A Comprehensive Analysis of Image Captioning Models - Evaluating ViT-GPT2, BLIP, and GIT

Benchmarking Vision-Language Models for Automated Image Description Using Quantitative and Qualitative Metrics

Dec 10, 2024 4 min read

This project is a comparative study of Image caption generation model . This experiment aims to provide:

A detailed breakdown of the architectures and mechanisms of ViT-GPT2, BLIP, and GIT.
A quantitative and qualitative analysis of their performance.
Insights into the strengths, limitations, and suitability of each model for real-world applications.

The dataset utilized for this study consists of 600 images, sourced exclusively from open-access platforms to ensure accessibility and reproducibility. Each image was meticulously self-annotated with high-quality captions to create a reliable ground truth for evaluating the models’ performance.

Visit the Project on GitHub View data in Kaggle

Dataset Composition

Animals - Includes various species in diverse settings, such as wildlife, pets, and zoos.
Humans - Depicts people in natural environments, performing activities, and interacting with objects.
Architecture - Captures man-made structures, including buildings, bridges, and urban landscapes.
Natural Formations and Nature - Covers landscapes, forests, mountains, rivers, and other natural scenes.
Everyday Objects - Features commonly found objects, such as tools, household items, and vehicles.

The data that we collected have been uploaded to Kaggle. Please check them out here.

Dataset Challenges

Diversity of Visual Content: Ensuring the dataset captures a wide variety of visual scenes and objects for generalizability.
Annotation Quality: Maintaining consistency in style and accuracy across all annotated captions.
Ambiguity: Handling images with multiple possible interpretations, where different valid captions could describe the same image.

Sample Image and Prompt

Custom Annotation - Man attempting a slam dunk
vit-gpt2 - a woman jumping in the air to catch a frisbee
blip-conditional - a photography of a basketball player jumping to the basket
blip-unconditional - a man jumping in the air with a basketball
git - a young man playing basketball in a gym

Models used for caption generation

The models that were used for caption generation are:

The folder captions in the repository contains all groundtruth captions as well as the model generated captions.

The annotations can be viewed in this sheet or in all_captions.csv file.

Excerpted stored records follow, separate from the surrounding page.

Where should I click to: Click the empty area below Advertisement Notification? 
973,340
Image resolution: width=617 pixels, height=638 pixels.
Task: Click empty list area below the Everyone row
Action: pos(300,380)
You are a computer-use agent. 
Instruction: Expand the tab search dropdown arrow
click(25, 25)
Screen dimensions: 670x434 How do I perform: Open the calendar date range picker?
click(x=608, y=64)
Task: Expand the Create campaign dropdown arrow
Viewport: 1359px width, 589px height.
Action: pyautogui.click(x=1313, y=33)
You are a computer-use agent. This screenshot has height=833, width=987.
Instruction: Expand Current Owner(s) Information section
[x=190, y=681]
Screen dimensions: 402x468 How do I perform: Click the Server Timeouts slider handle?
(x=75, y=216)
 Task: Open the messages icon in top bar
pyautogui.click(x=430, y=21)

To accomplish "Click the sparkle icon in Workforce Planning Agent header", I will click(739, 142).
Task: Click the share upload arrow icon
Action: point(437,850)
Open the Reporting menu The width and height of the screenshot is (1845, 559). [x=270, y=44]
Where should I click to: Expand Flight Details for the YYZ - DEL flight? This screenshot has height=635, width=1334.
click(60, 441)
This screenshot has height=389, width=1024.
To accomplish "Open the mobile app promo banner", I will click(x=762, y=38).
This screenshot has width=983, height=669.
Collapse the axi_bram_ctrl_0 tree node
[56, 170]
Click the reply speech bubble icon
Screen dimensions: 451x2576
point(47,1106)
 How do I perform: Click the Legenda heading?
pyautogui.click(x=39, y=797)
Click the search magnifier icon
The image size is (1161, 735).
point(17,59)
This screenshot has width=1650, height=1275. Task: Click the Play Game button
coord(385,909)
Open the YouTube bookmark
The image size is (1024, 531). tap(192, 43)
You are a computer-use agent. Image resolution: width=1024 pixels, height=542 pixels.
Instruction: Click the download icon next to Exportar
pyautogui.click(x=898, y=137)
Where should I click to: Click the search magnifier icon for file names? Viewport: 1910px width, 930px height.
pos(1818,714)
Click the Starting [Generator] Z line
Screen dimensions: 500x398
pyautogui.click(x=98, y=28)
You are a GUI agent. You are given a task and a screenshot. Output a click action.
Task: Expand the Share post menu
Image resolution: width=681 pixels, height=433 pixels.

We used three metrics for our comparative study:

METEOR
BLEU-1
BLEU-2

Results

The results are calculated in score.ipynb notebook.The table and the graphs obtained from the study is shown below:

Model	METEOR	BLEU-1	BLEU-2
ViT-GPT2	0.1644	0.1845	0.0816
GIT	0.2207	0.2301	0.117
BLIP (Conditional)	0.2418	0.2357	0.1246
BLIP (Unconditional)	0.2426	0.2555	0.1327

Quantitative Results and Qualitative Analysis

The quantitative results are :

BLIP (Unconditional Mode) achieved the highest scores across all metrics (METEOR: 0.2426, BLEU-1: 0.2555, BLEU-2: 0.1327).
BLIP (Conditional Mode) closely followed, showing slight improvements in guided captioning (METEOR: 0.2418, BLEU-1: 0.2357, BLEU-2: 0.1246).
GIT demonstrated a balanced performance (METEOR: 0.2207, BLEU-1: 0.2301, BLEU-2: 0.1170).
ViT-GPT2 performed the weakest, struggling with visual-text alignment (METEOR: 0.1644, BLEU-1: 0.1845, BLEU-2: 0.0816).

The qualitative analysis that we made are:

BLIP models generated semantically rich and contextually accurate captions.
- GIT provided coherent but sometimes generic captions.
- ViT-GPT2 struggled with misidentification and irrelevant outputs.

Model Strengths and Weakness

The strength are as follows:

BLIP’s Dual Mode (Conditional/Unconditional) allowed better flexibility in caption generation.
GIT’s unified transformer architecture helped in balancing vision-language processing.
ViT-GPT2’s modularity enabled adaptability in vision and text alignment.

The weakness are as follows:

BLIP required significant computational resources.
GIT lacked interpretability due to its tightly coupled vision-language representation.
ViT-GPT2 frequently misidentified objects and actions, leading to less reliable captions.

Evaluation Metrics

- METEOR captured semantic accuracy.
- BLEU-1 and BLEU-2 measured word precision and phrase coherence.
- Other advanced metrics (CIDEr, ROUGE-L, SPICE) were not included, limiting evaluation depth.

Limitations

- Small dataset size (600 images) reduced statistical reliability.
- Lack of advanced evaluation metrics affected a deeper analysis.
- Real-world applicability was not tested, limiting practical insights.